## PROBLEM STATEMENT
Whenever "chevron" occurs in a line of the material, list that line.
─── DATA SHOWN ───
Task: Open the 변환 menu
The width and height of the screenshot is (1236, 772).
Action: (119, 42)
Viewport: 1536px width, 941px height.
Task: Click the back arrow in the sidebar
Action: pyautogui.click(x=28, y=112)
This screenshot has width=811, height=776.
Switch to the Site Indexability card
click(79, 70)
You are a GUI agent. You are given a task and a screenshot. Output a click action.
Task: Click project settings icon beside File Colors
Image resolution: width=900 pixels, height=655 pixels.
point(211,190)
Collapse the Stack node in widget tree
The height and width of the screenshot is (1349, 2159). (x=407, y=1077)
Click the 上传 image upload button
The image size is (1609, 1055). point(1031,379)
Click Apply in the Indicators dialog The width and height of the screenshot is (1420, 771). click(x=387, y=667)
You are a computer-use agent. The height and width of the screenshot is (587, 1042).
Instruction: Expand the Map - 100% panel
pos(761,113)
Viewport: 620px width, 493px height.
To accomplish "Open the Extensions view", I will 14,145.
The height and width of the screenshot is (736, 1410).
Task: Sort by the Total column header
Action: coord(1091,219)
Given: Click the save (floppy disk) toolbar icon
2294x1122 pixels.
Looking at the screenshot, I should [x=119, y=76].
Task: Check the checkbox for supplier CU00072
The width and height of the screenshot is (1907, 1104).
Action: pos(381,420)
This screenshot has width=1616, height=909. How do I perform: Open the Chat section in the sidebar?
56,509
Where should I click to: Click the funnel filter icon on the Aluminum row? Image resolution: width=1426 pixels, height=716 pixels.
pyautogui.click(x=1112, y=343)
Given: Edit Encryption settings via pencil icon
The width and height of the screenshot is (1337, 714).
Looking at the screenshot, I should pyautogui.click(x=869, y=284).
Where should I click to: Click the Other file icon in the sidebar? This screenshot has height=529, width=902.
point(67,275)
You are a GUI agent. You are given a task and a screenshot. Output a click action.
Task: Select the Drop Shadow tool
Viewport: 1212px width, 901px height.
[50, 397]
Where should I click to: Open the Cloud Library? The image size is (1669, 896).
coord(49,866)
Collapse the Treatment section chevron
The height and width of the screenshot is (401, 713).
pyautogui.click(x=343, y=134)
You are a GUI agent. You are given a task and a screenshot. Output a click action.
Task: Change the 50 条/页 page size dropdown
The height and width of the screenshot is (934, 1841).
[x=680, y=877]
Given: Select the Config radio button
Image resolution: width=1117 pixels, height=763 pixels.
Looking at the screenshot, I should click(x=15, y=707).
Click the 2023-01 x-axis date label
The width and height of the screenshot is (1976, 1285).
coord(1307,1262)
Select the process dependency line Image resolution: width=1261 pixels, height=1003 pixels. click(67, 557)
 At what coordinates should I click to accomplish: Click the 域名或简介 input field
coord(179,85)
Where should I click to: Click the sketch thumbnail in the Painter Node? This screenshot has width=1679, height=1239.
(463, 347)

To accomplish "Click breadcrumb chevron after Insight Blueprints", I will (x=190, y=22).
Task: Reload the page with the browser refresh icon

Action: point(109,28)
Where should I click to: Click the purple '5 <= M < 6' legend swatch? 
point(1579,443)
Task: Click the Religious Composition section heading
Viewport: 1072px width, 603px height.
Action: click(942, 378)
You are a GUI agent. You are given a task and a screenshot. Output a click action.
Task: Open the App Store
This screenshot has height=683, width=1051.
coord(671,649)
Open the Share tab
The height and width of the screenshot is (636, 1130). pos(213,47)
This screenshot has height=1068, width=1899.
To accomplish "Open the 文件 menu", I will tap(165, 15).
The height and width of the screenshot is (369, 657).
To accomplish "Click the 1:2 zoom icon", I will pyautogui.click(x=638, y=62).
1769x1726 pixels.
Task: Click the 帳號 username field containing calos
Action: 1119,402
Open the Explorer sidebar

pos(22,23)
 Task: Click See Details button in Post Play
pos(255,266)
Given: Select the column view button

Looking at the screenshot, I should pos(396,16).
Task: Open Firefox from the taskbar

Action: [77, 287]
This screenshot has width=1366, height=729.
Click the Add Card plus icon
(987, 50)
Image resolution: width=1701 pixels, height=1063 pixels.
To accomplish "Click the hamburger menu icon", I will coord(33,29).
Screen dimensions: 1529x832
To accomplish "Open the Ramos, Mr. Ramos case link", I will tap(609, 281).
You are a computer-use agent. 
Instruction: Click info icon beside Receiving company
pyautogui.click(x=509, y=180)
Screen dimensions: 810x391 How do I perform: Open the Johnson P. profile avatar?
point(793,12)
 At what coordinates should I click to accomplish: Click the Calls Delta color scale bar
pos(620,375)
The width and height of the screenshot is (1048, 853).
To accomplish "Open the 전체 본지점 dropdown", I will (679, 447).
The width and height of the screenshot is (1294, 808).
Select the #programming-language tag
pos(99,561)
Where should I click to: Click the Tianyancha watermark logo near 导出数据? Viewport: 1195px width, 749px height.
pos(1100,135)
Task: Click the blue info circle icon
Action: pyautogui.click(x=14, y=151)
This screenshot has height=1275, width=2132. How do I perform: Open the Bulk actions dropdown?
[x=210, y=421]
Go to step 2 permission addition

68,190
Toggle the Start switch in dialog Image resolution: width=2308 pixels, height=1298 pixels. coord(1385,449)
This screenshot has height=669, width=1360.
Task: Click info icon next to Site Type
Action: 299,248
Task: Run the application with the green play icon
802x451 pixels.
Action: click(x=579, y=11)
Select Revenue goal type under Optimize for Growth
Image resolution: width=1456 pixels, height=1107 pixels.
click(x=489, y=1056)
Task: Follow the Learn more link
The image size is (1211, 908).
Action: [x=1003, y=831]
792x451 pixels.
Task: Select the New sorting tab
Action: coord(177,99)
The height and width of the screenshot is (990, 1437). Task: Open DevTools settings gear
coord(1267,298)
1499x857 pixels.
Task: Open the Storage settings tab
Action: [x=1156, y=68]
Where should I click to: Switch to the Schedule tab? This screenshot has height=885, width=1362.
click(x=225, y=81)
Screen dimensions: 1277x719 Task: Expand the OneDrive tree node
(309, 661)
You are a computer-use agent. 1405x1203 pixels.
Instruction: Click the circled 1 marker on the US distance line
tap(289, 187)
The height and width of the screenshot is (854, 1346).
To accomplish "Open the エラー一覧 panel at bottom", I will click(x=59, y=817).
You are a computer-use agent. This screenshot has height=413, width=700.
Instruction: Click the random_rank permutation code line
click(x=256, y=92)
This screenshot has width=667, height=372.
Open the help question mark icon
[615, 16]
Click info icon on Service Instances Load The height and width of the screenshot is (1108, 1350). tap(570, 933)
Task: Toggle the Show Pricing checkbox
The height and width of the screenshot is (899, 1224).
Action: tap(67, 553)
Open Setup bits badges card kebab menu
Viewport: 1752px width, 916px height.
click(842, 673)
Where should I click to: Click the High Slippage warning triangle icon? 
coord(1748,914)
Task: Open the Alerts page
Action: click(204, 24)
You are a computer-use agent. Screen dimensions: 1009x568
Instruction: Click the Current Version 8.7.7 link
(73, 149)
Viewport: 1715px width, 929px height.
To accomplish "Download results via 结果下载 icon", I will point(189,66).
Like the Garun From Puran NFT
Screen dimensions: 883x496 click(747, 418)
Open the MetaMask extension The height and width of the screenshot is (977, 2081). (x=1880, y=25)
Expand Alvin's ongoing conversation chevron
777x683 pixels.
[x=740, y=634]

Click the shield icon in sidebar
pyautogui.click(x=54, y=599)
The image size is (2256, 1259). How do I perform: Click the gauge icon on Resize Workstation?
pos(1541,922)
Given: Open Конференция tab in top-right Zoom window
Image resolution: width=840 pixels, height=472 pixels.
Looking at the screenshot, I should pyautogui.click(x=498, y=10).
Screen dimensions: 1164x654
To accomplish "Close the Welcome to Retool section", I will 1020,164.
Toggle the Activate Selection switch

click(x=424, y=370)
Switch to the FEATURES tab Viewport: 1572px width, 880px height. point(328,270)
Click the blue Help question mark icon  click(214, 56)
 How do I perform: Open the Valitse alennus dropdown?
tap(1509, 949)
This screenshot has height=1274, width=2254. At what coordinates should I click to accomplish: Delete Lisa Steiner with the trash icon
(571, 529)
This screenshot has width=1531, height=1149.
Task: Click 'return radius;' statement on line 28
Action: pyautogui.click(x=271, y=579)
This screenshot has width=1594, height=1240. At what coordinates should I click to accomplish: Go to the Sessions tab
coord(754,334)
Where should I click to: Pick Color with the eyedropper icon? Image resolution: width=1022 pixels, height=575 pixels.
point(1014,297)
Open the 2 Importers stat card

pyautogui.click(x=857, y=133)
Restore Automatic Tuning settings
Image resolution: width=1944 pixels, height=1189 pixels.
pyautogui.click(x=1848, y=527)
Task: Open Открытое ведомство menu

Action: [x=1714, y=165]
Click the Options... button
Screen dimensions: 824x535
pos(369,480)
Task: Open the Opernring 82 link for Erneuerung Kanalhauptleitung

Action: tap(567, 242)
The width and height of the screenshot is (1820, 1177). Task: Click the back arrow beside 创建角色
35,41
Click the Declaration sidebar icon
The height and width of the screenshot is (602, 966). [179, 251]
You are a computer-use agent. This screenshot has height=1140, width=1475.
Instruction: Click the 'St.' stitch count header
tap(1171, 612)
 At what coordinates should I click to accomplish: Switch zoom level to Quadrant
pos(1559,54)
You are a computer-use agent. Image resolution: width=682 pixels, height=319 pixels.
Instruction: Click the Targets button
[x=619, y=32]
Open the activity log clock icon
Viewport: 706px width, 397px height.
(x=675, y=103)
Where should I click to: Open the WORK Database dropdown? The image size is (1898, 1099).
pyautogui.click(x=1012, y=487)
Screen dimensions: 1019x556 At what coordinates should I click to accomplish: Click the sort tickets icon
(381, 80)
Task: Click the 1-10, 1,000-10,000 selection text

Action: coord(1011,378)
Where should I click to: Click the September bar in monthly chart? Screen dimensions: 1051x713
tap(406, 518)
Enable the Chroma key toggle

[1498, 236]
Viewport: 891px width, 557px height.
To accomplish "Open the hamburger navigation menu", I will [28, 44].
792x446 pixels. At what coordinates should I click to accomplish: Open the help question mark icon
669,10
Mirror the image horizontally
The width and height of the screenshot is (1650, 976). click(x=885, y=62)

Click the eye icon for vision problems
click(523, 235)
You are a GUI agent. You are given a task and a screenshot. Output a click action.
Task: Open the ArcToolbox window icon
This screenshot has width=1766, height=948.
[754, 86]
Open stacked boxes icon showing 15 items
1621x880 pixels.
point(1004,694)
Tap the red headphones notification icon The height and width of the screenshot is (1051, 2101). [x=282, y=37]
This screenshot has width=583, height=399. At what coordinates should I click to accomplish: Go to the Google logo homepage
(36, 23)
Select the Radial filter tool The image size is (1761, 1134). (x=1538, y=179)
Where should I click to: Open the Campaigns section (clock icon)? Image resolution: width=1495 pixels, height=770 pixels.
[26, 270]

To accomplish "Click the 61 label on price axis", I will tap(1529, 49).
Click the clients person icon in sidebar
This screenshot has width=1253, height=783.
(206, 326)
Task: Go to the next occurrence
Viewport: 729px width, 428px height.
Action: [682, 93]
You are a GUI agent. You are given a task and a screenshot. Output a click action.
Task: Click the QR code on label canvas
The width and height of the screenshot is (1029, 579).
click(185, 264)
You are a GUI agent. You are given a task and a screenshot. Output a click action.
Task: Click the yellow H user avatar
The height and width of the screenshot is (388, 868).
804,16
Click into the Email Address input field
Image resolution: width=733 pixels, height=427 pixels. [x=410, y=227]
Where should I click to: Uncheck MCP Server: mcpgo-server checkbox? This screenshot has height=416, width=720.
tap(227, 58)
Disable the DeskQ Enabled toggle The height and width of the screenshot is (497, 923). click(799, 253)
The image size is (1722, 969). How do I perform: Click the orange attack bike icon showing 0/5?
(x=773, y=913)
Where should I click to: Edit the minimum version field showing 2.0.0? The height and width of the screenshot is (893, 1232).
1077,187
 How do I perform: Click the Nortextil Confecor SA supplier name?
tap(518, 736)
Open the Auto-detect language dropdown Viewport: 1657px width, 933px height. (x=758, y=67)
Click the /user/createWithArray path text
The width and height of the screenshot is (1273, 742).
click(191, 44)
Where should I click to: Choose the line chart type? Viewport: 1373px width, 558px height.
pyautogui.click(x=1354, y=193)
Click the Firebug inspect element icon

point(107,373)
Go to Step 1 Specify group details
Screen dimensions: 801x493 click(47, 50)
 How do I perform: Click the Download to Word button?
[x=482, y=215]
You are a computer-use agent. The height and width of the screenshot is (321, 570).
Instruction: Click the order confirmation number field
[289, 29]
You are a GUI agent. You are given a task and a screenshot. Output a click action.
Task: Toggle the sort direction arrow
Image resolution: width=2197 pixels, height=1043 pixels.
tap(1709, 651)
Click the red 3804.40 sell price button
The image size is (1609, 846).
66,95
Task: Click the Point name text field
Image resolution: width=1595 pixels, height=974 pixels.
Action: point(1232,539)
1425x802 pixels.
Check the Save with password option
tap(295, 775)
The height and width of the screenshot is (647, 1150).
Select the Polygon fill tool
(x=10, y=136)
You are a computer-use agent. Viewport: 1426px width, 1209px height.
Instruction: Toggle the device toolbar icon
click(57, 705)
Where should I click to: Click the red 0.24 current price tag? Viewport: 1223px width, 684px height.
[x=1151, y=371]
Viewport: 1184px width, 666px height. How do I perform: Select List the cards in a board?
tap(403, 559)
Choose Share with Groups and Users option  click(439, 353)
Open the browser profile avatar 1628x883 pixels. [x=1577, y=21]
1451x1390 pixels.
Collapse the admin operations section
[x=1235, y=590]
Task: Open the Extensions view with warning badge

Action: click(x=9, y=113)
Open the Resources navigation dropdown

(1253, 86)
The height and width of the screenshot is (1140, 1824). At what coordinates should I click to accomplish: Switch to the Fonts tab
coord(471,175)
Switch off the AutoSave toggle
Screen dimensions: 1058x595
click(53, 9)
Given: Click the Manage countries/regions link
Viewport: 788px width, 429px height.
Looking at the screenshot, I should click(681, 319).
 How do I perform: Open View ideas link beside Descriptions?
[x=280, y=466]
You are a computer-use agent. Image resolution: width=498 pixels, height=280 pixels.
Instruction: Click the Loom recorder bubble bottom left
───
## YOUR RESPONSE
Collapse the Treatment section chevron
To accomplish "Click breadcrumb chevron after Insight Blueprints", I will (x=190, y=22).
Expand Alvin's ongoing conversation chevron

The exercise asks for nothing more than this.